Rooted in the myth of the ‘Lamina’, a creature from Basque folklore, the project blends this oral tradition with technology to build a geological myth. The Lamina’s world—a nocturnal ecosystem of water and stone—serves as the foundation for the album’s sound design. Lamina reshapes these natural recordings into something new: stretching, pitching, and layering them to build intricate sound environments that feel simultaneously organic and synthetic. “I transform these sounds much like I would sculpt in ceramics,” explains Calvo-Pinsolle, “by adding and removing material, and imagining landscapes.”
Drawing from hydrofeminist and posthuman ideas, particularly those in Astrida Neimanis’ Bodies of Water, the album treats sound like water—shifting, flowing, connecting, and buoying life. Tracks flow into one another without clear boundaries, much like the natural currents they represent. The result is a continuous listening experience, inviting deep focus on texture over melody.
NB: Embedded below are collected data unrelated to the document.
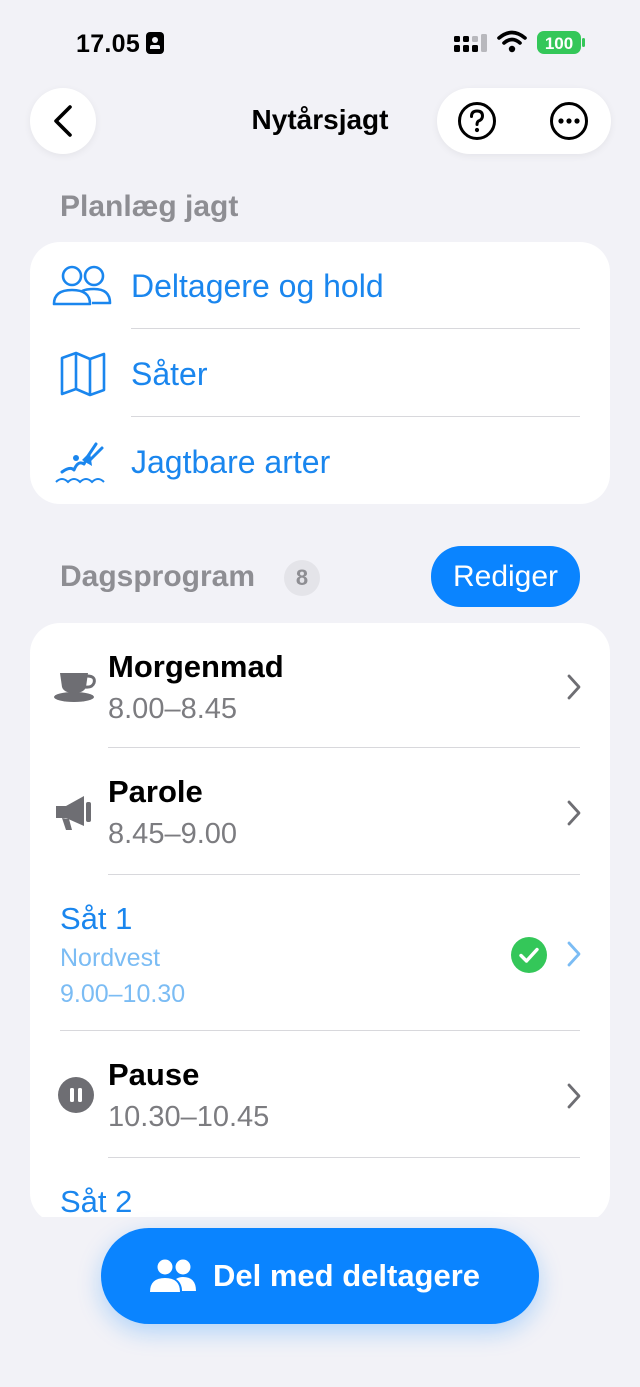  I want to click on program-item-title: Morgenmad, so click(196, 666).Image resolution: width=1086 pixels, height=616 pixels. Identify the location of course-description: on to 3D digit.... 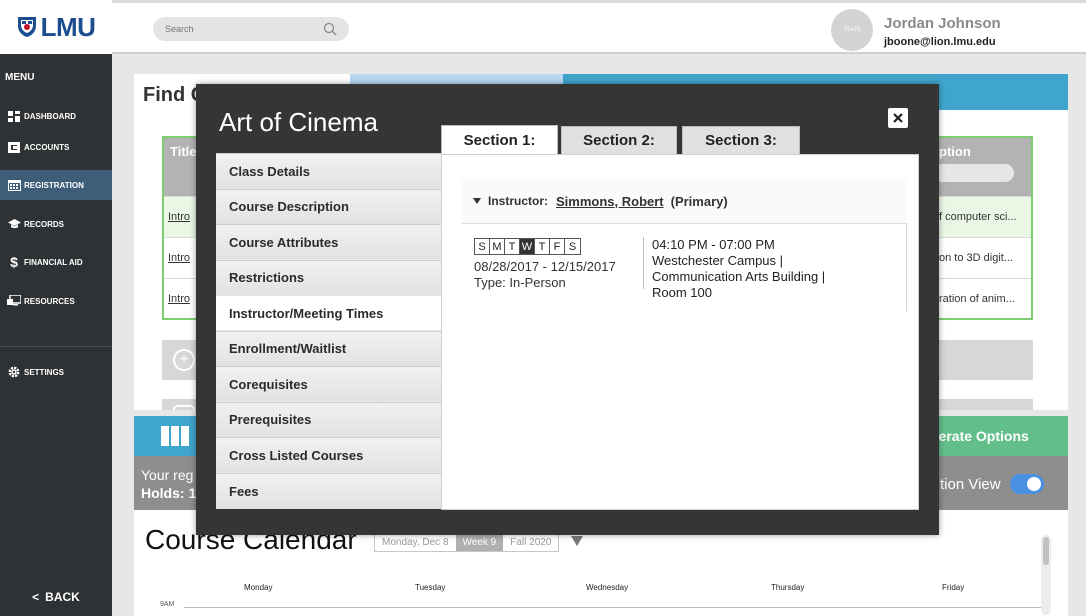
(976, 258).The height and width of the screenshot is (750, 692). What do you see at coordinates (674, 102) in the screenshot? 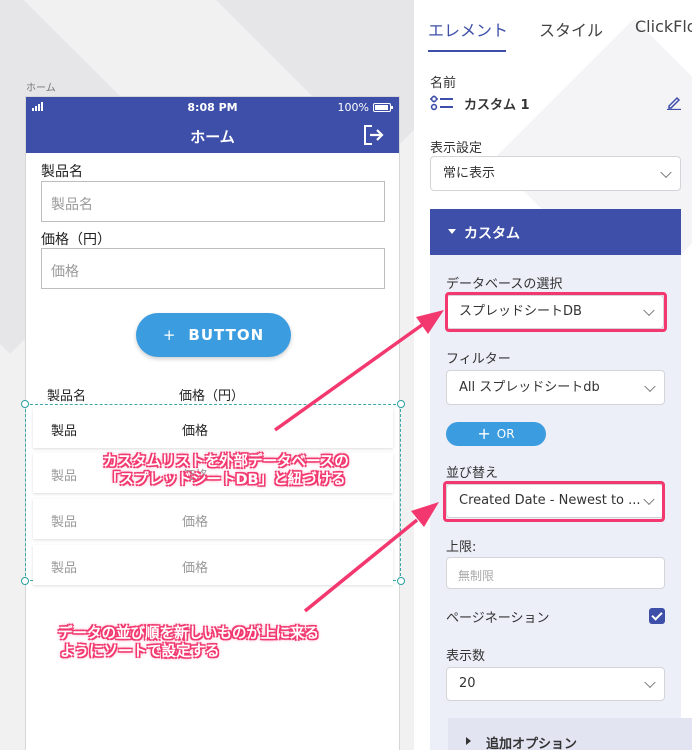
I see `edit-icon` at bounding box center [674, 102]. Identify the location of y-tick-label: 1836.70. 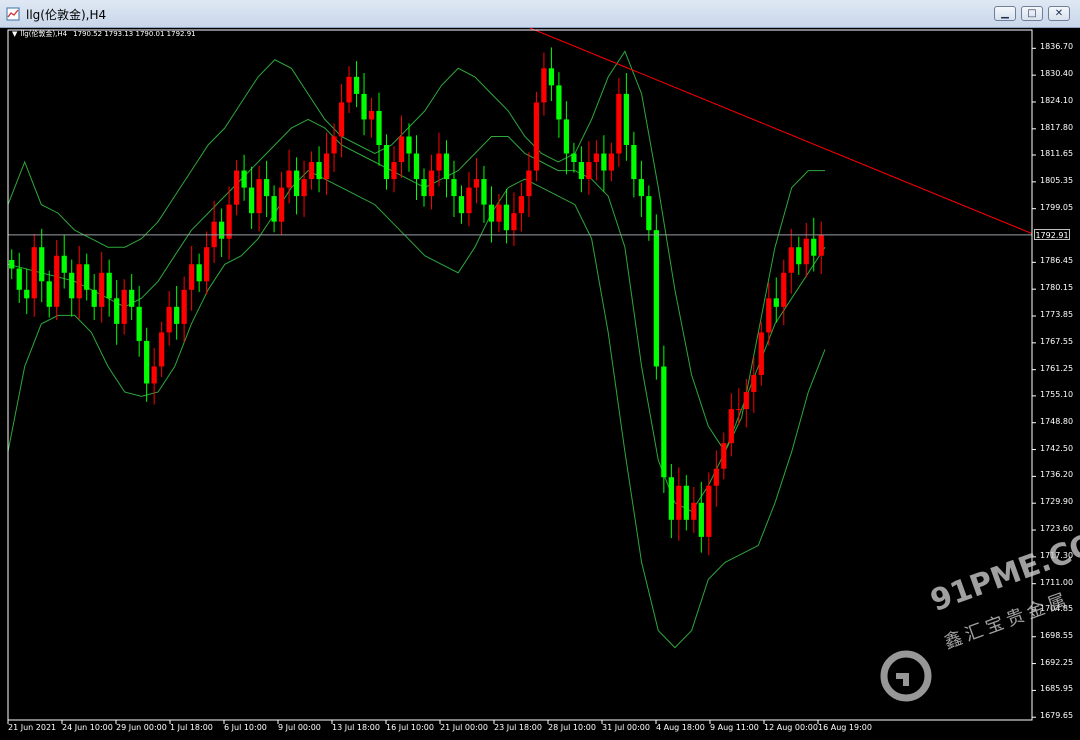
(1057, 47). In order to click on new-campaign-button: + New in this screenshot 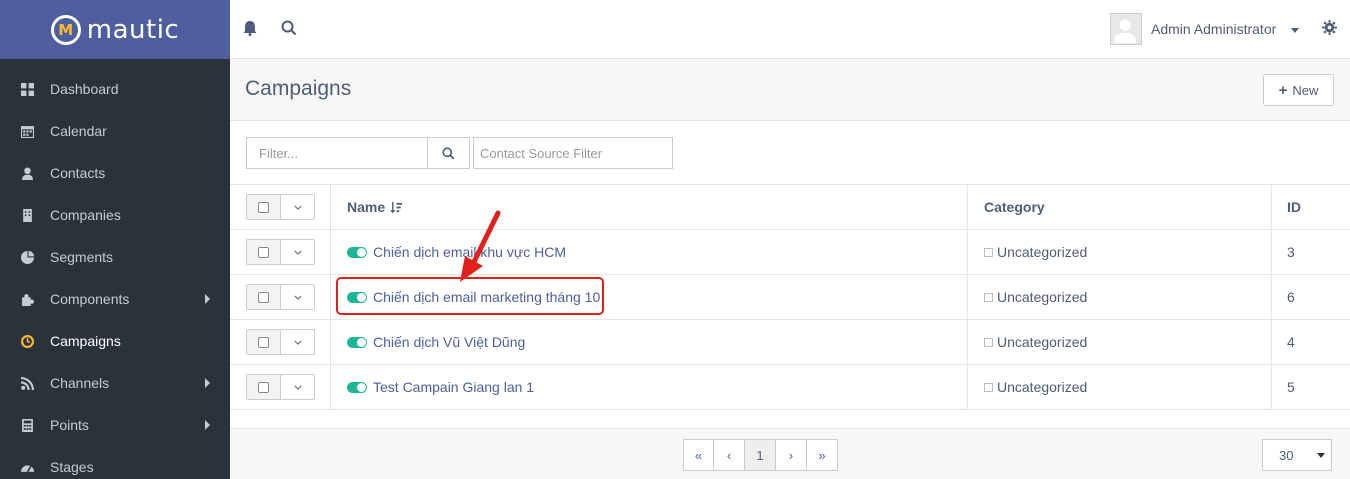, I will do `click(1298, 90)`.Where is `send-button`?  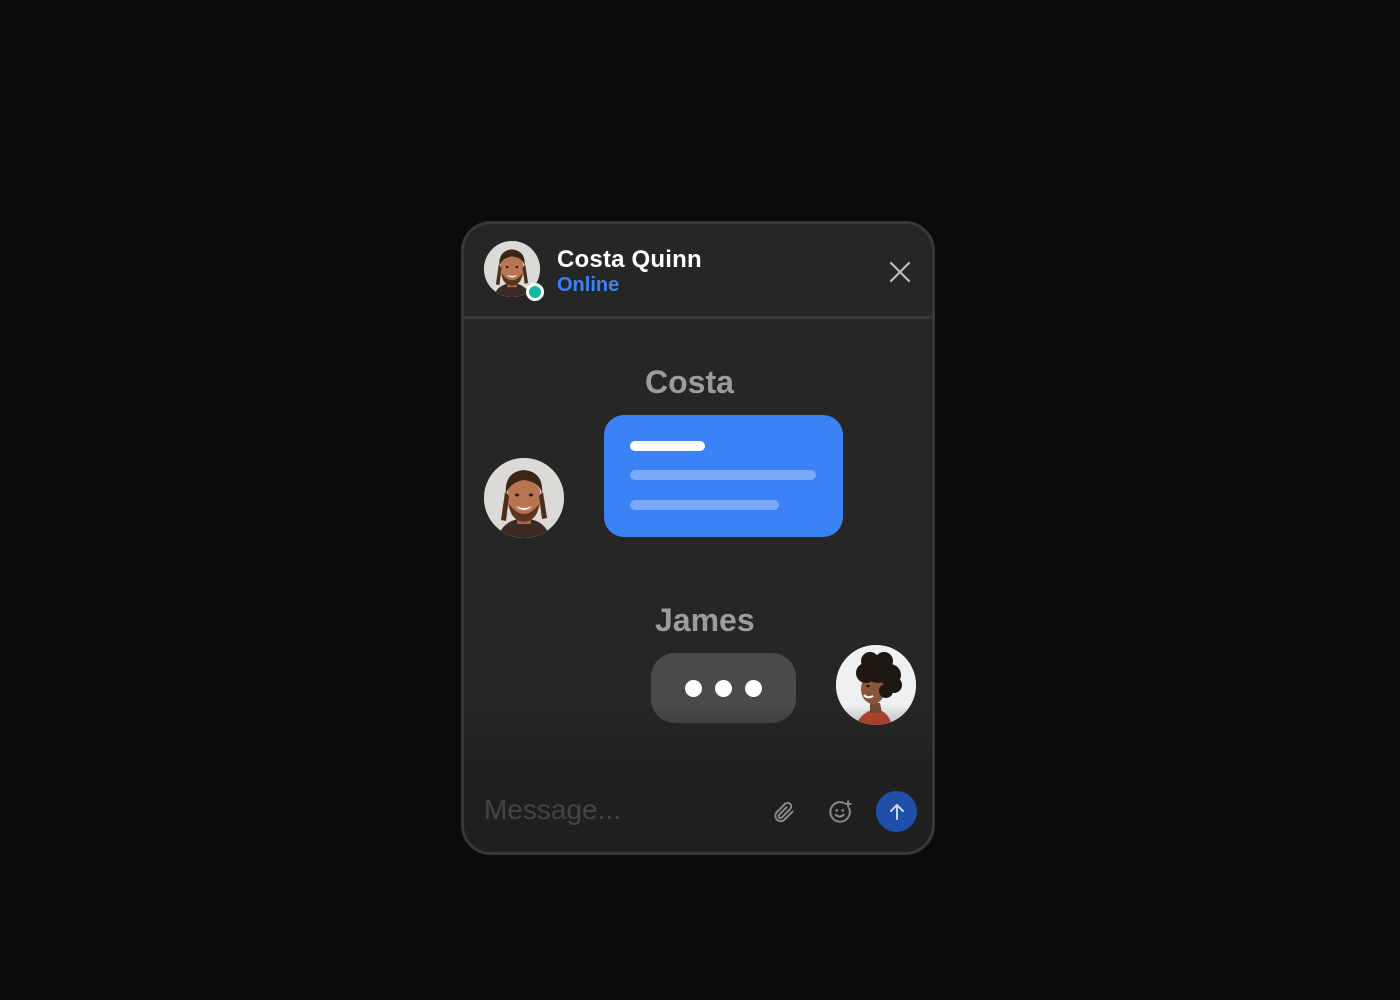
send-button is located at coordinates (896, 812).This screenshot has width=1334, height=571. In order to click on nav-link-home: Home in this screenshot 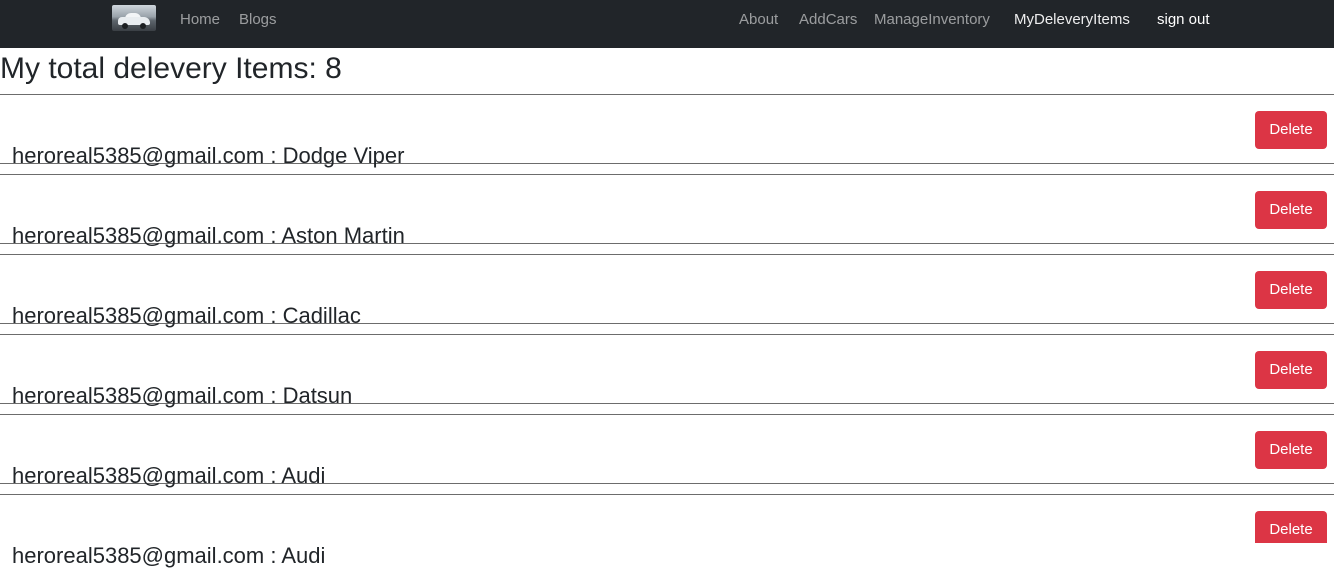, I will do `click(200, 20)`.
Lamina is exploring the potential of the field recording as a compositional tool. Natural sounds, like trickling water or wind through trees, are processed out of recognition—or cliché. A sense of weightless immersion takes hold as Lamina’s music unfolds, and listeners float freely, choosing their own adventure in the Lamina’s home. Less a set of songs than its own evolving environment, Sueños Acuáticos (‘Aquatic Dreams’ in English) is a meticulously constructed work in which we can freely float.